To do: Retype, word for word, the rows starting with the one that contains "Follow Now (118, 1384)" and going on through the one that contains "[Find us on Instagram] (117, 2120)", with both of those rows included. Leave out every other row.

Data supplied:
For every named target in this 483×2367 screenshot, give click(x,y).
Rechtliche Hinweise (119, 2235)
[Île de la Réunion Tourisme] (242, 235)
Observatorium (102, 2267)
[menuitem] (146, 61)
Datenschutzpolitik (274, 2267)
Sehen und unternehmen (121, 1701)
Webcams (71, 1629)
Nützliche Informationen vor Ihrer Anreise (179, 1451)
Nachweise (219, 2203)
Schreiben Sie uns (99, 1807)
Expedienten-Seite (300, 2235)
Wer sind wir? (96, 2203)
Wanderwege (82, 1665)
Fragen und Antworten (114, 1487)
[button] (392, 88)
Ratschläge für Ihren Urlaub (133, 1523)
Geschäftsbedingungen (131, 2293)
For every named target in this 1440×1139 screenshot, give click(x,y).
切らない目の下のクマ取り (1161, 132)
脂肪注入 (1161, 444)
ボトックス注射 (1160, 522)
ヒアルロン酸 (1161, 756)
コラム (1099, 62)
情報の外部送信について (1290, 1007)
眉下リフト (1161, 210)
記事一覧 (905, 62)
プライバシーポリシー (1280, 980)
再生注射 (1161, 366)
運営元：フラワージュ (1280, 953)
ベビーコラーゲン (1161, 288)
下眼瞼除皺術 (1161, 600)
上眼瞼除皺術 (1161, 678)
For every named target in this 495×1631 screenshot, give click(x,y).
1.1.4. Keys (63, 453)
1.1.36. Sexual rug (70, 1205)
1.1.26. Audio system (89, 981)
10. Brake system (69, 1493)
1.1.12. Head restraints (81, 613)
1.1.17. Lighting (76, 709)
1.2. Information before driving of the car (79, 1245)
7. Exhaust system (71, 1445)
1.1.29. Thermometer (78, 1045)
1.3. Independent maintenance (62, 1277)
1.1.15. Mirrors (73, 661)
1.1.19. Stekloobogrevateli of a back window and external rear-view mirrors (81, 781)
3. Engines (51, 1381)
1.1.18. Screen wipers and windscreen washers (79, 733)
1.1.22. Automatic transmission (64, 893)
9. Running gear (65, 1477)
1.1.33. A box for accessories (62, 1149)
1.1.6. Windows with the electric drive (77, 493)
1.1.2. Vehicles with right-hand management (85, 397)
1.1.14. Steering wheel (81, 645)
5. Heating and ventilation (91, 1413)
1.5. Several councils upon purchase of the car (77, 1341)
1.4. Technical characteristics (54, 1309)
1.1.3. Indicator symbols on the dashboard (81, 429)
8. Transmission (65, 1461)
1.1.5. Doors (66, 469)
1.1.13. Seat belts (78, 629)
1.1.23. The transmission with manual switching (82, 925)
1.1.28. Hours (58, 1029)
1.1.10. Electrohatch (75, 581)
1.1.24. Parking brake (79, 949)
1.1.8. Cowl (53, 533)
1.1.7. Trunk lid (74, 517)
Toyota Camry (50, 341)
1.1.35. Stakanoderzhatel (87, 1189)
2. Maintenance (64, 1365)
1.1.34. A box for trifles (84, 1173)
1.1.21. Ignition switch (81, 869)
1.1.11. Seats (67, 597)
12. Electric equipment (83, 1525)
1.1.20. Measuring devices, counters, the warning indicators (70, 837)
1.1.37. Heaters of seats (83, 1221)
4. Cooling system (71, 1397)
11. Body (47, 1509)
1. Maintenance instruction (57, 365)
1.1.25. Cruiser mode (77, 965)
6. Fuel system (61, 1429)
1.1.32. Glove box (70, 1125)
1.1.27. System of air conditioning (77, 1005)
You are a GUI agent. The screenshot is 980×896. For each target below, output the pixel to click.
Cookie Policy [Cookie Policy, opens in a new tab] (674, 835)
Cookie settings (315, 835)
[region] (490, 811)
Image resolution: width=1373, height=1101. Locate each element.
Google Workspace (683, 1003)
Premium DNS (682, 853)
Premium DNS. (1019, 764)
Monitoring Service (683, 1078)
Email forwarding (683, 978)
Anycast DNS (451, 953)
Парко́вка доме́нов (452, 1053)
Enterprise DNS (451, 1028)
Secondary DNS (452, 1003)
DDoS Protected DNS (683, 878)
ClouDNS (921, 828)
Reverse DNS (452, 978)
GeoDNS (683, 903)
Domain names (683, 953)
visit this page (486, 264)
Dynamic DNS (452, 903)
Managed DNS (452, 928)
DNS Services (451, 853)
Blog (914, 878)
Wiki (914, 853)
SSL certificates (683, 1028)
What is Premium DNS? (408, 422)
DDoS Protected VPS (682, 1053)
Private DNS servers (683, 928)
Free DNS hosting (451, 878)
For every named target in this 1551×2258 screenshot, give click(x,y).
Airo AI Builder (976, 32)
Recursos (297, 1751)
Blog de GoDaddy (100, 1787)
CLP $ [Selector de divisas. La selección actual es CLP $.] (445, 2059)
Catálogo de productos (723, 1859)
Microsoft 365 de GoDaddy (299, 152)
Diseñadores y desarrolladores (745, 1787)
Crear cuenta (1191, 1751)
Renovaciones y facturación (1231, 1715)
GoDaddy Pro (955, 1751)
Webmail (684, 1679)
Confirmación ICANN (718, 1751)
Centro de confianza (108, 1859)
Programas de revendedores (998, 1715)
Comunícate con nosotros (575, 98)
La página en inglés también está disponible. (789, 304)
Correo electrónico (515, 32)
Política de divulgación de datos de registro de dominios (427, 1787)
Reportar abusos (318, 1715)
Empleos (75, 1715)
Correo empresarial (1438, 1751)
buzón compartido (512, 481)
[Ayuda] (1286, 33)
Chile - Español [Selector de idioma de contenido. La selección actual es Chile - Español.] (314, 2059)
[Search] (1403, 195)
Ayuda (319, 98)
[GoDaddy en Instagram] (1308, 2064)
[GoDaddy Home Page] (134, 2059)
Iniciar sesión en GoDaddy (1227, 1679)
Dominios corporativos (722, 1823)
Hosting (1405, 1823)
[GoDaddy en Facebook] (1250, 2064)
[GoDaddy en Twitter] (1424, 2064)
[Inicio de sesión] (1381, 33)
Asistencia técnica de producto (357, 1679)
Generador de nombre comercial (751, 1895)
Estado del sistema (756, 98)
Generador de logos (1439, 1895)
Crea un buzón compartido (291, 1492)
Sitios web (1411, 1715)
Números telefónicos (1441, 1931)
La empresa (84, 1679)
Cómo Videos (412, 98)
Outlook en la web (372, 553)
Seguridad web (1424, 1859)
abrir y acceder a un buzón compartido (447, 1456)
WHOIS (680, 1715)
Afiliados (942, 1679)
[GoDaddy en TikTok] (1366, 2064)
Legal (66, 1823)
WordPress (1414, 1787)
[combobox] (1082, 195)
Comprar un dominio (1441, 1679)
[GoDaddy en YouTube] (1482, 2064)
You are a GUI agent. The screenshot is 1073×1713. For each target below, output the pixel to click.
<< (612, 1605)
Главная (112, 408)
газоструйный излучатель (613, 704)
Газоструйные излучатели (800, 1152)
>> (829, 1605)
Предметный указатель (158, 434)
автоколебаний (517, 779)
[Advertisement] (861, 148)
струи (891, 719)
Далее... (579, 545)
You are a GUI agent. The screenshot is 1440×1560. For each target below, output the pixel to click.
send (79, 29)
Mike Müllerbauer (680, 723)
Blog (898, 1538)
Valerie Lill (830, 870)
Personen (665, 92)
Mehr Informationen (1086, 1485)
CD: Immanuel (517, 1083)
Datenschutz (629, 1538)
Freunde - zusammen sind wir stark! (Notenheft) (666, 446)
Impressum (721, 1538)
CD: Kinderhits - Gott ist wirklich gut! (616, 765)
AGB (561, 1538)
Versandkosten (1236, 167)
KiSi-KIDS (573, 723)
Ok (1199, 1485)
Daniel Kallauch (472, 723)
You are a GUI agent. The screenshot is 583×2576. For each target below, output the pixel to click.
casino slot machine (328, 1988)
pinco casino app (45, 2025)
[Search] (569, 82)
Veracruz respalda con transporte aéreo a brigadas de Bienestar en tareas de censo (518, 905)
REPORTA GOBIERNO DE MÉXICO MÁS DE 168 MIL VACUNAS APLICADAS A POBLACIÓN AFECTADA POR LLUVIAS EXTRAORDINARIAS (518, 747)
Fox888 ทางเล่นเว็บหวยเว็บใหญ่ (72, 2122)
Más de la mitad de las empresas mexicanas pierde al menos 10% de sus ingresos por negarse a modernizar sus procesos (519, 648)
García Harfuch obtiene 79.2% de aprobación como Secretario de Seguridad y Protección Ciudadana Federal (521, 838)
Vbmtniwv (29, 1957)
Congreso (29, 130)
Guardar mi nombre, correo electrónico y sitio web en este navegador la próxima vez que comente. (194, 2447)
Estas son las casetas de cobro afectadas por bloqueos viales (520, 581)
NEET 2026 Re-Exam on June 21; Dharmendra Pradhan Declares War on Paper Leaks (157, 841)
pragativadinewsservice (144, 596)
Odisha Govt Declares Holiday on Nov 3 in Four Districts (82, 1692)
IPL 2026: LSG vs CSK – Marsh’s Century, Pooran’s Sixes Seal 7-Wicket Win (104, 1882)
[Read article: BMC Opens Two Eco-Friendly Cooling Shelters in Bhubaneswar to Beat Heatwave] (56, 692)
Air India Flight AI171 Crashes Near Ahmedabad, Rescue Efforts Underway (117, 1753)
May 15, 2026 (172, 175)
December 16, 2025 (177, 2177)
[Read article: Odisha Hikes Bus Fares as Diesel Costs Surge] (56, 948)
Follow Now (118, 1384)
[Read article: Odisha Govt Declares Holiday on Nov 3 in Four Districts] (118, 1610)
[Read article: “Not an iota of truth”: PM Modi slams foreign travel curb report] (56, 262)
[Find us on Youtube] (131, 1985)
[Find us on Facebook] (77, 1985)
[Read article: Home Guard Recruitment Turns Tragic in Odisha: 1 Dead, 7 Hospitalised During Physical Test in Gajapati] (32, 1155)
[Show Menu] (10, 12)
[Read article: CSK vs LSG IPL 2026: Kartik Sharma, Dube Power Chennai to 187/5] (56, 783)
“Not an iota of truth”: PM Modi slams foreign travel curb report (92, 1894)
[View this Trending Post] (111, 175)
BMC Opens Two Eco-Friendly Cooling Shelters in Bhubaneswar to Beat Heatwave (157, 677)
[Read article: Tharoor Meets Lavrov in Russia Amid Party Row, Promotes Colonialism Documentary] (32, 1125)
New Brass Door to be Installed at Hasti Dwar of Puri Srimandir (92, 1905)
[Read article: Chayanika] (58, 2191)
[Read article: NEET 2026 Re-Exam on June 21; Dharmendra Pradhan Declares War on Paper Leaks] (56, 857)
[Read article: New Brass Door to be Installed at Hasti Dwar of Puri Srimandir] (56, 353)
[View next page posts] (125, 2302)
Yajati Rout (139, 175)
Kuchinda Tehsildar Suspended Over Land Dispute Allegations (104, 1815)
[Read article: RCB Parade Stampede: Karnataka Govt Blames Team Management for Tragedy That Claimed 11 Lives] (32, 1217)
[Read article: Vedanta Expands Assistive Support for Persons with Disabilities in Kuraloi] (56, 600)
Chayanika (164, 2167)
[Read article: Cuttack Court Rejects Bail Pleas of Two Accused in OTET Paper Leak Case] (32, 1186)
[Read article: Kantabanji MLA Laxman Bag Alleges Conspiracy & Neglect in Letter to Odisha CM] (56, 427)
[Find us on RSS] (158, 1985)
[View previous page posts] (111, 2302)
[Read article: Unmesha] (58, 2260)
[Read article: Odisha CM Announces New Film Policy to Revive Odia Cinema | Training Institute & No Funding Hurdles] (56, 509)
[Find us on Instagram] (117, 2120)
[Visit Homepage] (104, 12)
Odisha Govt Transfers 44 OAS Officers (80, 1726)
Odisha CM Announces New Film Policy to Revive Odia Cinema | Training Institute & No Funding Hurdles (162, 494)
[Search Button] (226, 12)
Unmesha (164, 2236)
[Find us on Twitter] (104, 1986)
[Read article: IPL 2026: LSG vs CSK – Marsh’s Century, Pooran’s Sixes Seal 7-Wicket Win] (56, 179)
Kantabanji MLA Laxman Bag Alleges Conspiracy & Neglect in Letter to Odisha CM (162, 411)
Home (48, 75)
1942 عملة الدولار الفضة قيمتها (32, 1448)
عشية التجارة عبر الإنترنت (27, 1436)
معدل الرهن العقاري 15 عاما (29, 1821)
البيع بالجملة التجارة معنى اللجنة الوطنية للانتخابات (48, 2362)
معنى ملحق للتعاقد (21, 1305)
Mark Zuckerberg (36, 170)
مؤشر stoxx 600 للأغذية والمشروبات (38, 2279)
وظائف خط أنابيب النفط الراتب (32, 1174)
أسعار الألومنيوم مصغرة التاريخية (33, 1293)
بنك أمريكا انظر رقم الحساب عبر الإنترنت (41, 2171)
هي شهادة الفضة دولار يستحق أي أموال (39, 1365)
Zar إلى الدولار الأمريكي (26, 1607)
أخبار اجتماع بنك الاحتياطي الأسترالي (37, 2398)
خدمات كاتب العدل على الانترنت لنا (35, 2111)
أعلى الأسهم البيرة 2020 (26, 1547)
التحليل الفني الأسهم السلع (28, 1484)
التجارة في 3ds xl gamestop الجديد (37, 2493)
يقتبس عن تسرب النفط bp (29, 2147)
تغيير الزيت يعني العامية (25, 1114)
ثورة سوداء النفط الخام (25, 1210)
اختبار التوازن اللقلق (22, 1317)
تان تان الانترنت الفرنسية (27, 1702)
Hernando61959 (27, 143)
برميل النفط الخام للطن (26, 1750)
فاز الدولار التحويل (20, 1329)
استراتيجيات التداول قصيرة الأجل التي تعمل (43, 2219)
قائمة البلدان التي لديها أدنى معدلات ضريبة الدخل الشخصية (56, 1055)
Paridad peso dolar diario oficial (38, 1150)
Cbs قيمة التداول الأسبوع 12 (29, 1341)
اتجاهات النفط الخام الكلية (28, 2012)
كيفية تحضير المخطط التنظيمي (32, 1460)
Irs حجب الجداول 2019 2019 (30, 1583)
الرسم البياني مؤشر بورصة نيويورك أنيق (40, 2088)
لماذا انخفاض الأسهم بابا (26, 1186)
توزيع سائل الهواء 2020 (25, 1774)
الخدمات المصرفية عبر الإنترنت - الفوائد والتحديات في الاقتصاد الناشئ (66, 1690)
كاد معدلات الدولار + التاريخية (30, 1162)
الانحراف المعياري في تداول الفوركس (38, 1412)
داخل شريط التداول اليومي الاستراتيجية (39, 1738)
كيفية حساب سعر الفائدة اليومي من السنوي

Correct response:
Follow Now (118, 1384)
[Read article: Odisha Govt Declares Holiday on Nov 3 in Four Districts] (118, 1610)
[Read article: “Not an iota of truth”: PM Modi slams foreign travel curb report] (56, 262)
[Find us on Youtube] (131, 1985)
[Find us on Facebook] (77, 1985)
[Read article: Home Guard Recruitment Turns Tragic in Odisha: 1 Dead, 7 Hospitalised During Physical Test in Gajapati] (32, 1155)
[Show Menu] (10, 12)
[Read article: CSK vs LSG IPL 2026: Kartik Sharma, Dube Power Chennai to 187/5] (56, 783)
“Not an iota of truth”: PM Modi slams foreign travel curb report (92, 1894)
[View this Trending Post] (111, 175)
BMC Opens Two Eco-Friendly Cooling Shelters in Bhubaneswar to Beat Heatwave (157, 677)
[Read article: Tharoor Meets Lavrov in Russia Amid Party Row, Promotes Colonialism Documentary] (32, 1125)
New Brass Door to be Installed at Hasti Dwar of Puri Srimandir (92, 1905)
[Read article: Chayanika] (58, 2191)
[Read article: NEET 2026 Re-Exam on June 21; Dharmendra Pradhan Declares War on Paper Leaks] (56, 857)
[Read article: New Brass Door to be Installed at Hasti Dwar of Puri Srimandir] (56, 353)
[View next page posts] (125, 2302)
Yajati Rout (139, 175)
Kuchinda Tehsildar Suspended Over Land Dispute Allegations (104, 1815)
[Read article: RCB Parade Stampede: Karnataka Govt Blames Team Management for Tragedy That Claimed 11 Lives] (32, 1217)
[Read article: Vedanta Expands Assistive Support for Persons with Disabilities in Kuraloi] (56, 600)
Chayanika (164, 2167)
[Read article: Cuttack Court Rejects Bail Pleas of Two Accused in OTET Paper Leak Case] (32, 1186)
[Read article: Kantabanji MLA Laxman Bag Alleges Conspiracy & Neglect in Letter to Odisha CM] (56, 427)
[Find us on RSS] (158, 1985)
[View previous page posts] (111, 2302)
[Read article: Unmesha] (58, 2260)
[Read article: Odisha CM Announces New Film Policy to Revive Odia Cinema | Training Institute & No Funding Hurdles] (56, 509)
[Find us on Instagram] (117, 2120)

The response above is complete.